Put every line of the listing from the line containing "Close the Map" down through the line containing "will tap(765, 444)." into a Markdown table with the columns Row and Line, skipping blank lines. Number the rows in order.

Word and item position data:
###

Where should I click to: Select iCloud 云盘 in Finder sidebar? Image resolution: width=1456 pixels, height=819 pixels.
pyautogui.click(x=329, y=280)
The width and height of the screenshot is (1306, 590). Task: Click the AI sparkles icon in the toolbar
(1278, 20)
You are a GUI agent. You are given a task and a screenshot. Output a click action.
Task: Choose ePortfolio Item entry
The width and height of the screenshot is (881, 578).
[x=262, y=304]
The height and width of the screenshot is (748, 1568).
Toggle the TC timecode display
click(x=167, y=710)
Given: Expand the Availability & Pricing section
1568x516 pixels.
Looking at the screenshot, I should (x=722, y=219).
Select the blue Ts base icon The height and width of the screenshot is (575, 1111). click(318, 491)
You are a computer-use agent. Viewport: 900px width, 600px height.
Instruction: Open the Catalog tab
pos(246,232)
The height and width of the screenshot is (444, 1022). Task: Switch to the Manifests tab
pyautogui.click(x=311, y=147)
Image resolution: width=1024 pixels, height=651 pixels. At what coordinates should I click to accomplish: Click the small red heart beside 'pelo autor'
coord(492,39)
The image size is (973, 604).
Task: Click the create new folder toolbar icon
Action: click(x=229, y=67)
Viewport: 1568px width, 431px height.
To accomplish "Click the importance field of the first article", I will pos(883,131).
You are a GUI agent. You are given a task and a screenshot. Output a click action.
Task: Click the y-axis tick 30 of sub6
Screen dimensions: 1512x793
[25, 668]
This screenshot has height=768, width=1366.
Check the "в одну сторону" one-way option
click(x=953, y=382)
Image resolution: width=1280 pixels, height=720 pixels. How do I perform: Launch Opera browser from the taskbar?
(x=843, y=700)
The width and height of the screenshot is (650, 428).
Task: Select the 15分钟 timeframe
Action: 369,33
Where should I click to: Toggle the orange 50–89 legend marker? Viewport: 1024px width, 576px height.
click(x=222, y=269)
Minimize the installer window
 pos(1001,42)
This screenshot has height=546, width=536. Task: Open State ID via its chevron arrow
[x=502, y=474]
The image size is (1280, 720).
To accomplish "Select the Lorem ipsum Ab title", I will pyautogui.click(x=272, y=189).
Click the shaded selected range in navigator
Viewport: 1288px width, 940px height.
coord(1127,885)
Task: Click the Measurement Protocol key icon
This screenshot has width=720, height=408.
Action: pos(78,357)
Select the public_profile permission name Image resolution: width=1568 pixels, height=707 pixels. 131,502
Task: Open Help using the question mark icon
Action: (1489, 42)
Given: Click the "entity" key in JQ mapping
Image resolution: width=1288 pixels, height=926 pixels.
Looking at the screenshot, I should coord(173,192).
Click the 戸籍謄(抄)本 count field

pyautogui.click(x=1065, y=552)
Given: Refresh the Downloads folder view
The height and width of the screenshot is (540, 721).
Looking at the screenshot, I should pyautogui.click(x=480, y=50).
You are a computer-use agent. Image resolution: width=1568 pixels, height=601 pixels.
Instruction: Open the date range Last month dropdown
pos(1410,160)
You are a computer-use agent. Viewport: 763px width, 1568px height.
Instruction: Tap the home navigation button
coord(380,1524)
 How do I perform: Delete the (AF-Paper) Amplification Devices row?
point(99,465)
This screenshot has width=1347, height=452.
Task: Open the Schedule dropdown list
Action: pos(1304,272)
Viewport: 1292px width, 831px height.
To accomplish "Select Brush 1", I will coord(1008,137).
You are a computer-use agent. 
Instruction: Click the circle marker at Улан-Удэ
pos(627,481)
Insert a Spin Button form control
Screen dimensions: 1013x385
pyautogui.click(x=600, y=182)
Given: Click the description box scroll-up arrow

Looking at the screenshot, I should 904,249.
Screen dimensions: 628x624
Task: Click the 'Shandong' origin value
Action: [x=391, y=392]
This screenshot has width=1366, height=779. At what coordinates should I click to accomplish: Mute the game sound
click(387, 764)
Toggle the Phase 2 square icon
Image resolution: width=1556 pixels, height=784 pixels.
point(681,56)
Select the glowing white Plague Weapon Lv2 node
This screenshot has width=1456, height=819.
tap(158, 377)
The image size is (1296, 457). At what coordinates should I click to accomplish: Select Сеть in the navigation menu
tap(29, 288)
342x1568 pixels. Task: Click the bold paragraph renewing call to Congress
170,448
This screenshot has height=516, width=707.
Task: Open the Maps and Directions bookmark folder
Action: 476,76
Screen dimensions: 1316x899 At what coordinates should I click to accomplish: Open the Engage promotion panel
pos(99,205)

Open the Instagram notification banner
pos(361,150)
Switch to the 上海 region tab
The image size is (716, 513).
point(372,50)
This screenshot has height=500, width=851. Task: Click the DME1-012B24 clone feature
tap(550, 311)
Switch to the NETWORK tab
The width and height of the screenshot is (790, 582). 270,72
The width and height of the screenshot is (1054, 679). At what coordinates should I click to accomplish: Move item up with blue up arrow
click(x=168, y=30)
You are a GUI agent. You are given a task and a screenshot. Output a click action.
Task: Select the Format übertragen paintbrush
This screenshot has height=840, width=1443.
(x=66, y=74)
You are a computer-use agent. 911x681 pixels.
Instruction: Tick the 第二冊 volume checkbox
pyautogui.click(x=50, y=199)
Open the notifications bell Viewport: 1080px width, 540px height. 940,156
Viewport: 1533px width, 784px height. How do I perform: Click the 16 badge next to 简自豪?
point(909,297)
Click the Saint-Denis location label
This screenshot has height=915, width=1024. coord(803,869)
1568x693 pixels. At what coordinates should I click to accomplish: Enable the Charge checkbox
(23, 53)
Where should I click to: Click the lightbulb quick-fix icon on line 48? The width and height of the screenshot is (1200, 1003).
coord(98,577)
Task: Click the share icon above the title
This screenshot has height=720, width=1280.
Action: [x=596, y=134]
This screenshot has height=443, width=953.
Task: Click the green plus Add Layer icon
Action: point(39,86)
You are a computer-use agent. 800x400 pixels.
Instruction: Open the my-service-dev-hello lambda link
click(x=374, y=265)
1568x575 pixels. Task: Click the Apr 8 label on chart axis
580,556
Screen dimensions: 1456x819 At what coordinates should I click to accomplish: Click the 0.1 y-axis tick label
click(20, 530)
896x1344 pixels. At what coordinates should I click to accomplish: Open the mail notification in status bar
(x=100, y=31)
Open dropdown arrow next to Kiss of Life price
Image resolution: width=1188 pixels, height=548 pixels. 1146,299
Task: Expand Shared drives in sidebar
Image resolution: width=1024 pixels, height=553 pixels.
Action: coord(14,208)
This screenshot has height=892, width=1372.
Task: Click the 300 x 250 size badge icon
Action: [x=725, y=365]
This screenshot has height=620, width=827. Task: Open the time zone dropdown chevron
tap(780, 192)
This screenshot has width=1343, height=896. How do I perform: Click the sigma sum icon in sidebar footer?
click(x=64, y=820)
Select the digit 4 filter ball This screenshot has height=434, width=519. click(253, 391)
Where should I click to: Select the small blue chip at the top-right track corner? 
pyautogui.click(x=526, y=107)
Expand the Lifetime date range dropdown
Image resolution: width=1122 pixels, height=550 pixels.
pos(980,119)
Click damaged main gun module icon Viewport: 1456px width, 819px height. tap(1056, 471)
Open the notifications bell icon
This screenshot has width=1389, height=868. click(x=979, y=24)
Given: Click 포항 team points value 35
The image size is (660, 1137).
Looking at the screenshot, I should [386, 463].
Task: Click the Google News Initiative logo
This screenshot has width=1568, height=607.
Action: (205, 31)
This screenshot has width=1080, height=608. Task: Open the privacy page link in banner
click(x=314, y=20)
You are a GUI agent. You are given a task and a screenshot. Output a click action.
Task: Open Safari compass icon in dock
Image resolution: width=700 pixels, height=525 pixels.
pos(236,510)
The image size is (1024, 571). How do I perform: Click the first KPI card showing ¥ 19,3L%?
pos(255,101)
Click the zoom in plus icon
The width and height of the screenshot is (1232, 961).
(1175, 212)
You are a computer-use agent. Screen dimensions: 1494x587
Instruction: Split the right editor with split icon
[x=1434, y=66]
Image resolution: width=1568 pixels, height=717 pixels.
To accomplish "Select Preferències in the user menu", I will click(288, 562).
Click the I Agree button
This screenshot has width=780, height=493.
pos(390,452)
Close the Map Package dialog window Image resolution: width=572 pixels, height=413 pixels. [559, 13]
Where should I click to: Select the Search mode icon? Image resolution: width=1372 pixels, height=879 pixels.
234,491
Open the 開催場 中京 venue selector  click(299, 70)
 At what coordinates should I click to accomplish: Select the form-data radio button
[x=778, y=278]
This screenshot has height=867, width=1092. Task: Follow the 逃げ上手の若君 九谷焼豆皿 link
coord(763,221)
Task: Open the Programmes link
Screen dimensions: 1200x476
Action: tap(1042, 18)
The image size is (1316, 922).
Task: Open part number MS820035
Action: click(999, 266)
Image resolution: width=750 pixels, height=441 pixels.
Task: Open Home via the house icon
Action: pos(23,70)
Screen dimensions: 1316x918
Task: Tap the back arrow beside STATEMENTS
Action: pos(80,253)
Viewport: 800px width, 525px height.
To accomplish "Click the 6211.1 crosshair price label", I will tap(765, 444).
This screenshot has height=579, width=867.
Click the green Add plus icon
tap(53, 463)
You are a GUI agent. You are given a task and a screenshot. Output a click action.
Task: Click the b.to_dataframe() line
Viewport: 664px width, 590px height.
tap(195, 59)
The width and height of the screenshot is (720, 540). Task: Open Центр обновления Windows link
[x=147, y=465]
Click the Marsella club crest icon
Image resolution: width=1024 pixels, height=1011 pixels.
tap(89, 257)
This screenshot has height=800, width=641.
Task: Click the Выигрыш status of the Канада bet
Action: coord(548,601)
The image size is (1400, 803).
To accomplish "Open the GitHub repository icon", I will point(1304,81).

###

### Exercise result
| Row | Line |
|---|---|
| 1 | Close the Map Package dialog window Image resolution: width=572 pixels, height=413 pixels. [559, 13] |
| 2 | Where should I click to: Select the Search mode icon? Image resolution: width=1372 pixels, height=879 pixels. |
| 3 | 234,491 |
| 4 | Open the 開催場 中京 venue selector  click(299, 70) |
| 5 |  At what coordinates should I click to accomplish: Select the form-data radio button |
| 6 | [x=778, y=278] |
| 7 | This screenshot has height=867, width=1092. Task: Follow the 逃げ上手の若君 九谷焼豆皿 link |
| 8 | coord(763,221) |
| 9 | Task: Open the Programmes link |
| 10 | Screen dimensions: 1200x476 |
| 11 | Action: tap(1042, 18) |
| 12 | The image size is (1316, 922). |
| 13 | Task: Open part number MS820035 |
| 14 | Action: click(999, 266) |
| 15 | Image resolution: width=750 pixels, height=441 pixels. |
| 16 | Task: Open Home via the house icon |
| 17 | Action: pos(23,70) |
| 18 | Screen dimensions: 1316x918 |
| 19 | Task: Tap the back arrow beside STATEMENTS |
| 20 | Action: pos(80,253) |
| 21 | Viewport: 800px width, 525px height. |
| 22 | To accomplish "Click the 6211.1 crosshair price label", I will tap(765, 444). |